▶ **Exercise aim**: From the line containing "Image resolution: width=1527" to the end of the records below, output each line exactly; include both ends and nothing else.

=-=-=

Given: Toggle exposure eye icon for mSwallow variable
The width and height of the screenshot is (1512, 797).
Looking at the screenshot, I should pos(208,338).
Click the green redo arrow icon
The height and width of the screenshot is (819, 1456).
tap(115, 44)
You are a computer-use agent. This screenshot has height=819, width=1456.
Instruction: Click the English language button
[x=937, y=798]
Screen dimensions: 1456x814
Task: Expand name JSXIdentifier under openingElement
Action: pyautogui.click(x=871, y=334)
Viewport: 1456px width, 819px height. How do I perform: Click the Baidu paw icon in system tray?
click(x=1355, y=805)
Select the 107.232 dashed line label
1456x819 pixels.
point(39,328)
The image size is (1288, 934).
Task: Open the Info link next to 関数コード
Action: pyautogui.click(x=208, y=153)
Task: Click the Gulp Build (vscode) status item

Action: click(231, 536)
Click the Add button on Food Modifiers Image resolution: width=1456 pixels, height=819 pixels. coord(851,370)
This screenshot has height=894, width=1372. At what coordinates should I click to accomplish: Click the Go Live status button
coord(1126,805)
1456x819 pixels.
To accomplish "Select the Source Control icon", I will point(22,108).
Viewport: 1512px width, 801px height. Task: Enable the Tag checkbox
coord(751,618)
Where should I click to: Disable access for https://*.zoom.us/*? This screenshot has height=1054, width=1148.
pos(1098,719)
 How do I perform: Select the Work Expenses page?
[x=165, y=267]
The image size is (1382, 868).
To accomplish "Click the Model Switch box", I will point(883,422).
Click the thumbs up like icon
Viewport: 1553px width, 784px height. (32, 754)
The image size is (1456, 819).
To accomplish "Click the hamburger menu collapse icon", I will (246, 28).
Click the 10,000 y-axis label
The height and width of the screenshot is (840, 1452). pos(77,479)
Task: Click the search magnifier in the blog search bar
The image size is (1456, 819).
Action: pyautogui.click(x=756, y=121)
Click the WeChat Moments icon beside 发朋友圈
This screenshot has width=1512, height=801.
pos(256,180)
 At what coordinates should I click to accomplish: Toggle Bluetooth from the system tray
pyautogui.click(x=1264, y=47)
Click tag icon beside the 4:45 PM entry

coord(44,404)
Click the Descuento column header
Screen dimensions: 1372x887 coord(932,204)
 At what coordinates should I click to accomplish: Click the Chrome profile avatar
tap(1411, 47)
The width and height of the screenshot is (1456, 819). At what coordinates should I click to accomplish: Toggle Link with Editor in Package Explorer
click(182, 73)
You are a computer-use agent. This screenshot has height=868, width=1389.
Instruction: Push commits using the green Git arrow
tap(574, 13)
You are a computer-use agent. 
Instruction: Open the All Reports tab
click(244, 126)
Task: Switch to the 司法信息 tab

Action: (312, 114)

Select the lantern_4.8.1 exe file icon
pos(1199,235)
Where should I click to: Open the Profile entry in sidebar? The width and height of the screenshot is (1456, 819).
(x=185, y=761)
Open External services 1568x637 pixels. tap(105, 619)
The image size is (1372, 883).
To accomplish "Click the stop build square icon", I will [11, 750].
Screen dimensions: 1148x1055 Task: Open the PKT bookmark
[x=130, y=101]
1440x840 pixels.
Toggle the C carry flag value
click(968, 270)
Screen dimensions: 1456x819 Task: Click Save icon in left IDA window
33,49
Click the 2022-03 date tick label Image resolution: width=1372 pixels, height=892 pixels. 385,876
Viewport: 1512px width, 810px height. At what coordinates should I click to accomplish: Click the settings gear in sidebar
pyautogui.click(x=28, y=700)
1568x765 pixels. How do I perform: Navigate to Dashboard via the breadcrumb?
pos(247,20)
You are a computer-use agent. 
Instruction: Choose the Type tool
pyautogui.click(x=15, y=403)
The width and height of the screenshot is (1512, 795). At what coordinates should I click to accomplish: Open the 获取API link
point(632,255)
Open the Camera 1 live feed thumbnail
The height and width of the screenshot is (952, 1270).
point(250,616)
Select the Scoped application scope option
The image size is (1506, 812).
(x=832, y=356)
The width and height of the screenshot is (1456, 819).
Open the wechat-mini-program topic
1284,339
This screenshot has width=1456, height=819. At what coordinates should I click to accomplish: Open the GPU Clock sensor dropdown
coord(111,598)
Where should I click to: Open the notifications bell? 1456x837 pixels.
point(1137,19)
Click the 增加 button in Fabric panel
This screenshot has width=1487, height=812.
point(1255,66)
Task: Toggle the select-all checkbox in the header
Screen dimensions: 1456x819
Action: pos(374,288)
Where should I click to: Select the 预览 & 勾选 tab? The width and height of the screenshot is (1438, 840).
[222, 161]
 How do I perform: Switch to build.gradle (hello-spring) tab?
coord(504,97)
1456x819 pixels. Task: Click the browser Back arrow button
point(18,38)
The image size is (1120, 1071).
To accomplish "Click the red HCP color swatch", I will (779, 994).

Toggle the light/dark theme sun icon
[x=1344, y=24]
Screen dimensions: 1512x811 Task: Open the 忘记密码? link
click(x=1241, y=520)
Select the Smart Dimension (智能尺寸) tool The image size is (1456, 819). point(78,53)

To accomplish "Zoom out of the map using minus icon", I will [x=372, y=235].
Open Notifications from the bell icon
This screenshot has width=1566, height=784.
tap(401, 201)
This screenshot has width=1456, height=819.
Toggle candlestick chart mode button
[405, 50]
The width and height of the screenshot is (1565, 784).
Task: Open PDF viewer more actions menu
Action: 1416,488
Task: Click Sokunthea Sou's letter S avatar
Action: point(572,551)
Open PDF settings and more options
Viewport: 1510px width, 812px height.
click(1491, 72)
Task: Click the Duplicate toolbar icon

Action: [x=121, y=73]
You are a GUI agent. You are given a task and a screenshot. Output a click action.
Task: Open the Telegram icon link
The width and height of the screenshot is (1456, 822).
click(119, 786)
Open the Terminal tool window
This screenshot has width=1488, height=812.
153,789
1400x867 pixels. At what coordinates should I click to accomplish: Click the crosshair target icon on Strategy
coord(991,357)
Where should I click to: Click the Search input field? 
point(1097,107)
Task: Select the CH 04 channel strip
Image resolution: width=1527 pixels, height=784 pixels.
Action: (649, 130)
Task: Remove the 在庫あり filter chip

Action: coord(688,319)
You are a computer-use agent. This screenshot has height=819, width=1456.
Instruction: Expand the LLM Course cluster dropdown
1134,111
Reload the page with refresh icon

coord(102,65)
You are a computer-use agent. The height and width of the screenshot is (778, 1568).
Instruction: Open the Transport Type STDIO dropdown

=-=-=

▶ **Result for this exercise**:
Image resolution: width=1527 pixels, height=784 pixels.
Action: (649, 130)
Task: Remove the 在庫あり filter chip

Action: coord(688,319)
You are a computer-use agent. This screenshot has height=819, width=1456.
Instruction: Expand the LLM Course cluster dropdown
1134,111
Reload the page with refresh icon

coord(102,65)
You are a computer-use agent. The height and width of the screenshot is (778, 1568).
Instruction: Open the Transport Type STDIO dropdown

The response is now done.